Building a custom DB with metamlst-index.py


MetaMLST-index builds and manages the internal MetaMLST SQLite database. Specifically:

  • creates a new database
  • updates a database with additional MLST-loci sequences and MLST Sequence Types
  • creates Bowtie2 indexes from a database

▸ Usage

usage: metamlst-index.py [-h] [-t TYPINGS] [-s SEQUENCES] [-q DUMP_DB]
                         [-i BUILDINDEX] [-b BUILDBLAST] [-d DB PATH] [--list]
                         [--filter FILTER] [--version]
                         [--bowtie2_threads BOWTIE2_THREADS]
                         [--bowtie2_build BOWTIE2_BUILD]

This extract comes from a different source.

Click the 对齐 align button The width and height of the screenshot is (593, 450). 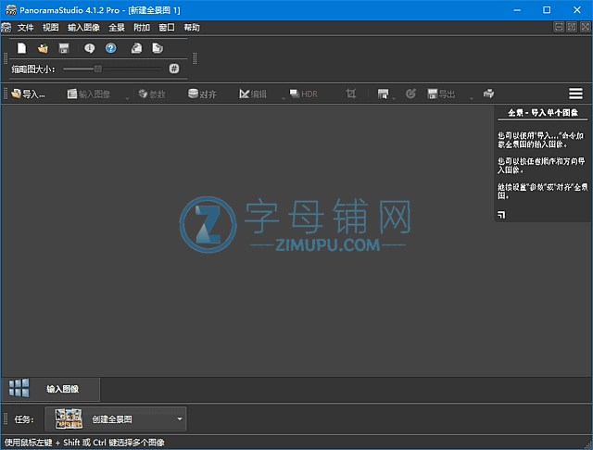[203, 94]
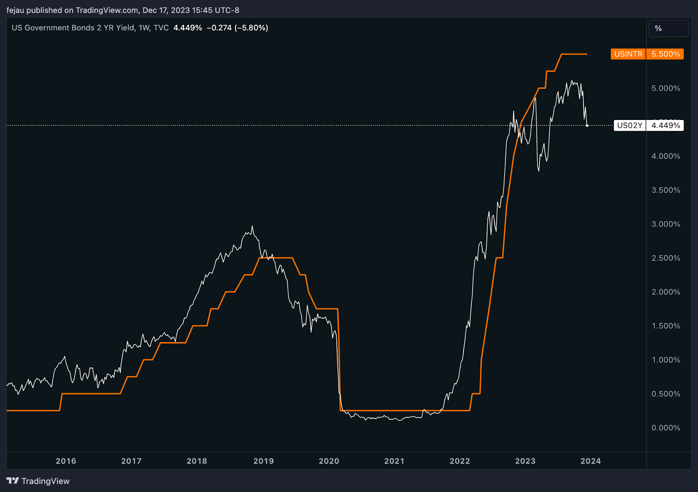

Builds and manages the MetaMLST SQLite Databases

optional arguments:
  -h, --help            show this help message and exit
  -t TYPINGS, --typings TYPINGS
                        Typings in TAB separated file (Build New Database)
                        (default: None)
  -s SEQUENCES, --sequences SEQUENCES
                        Sequences in FASTA format (comma separated list of
                        files) (default: None)
  -q DUMP_DB, --dump_db DUMP_DB
                        Dump the entire database to file in fasta format)
                        (default: None)
  -i BUILDINDEX, --buildindex BUILDINDEX
                        Build a Bowtie2 Index from the DB (default: None)
  -b BUILDBLAST, --buildblast BUILDBLAST
                        Build a BLAST Index from the DB (default: None)
  -d DB PATH, --database DB PATH
                        MetaMLST Database File (if unset, use the default
                        database. If a file name is given, MetaMLST will
                        create a new DB or update an existing one) (default:
                        [METAMLST_INSTALL_FOLDER]/metamlst_databases/metamlstDB_2018.db)
  --list                Lists all the MLST keys present in the database and
                        exit (default: False)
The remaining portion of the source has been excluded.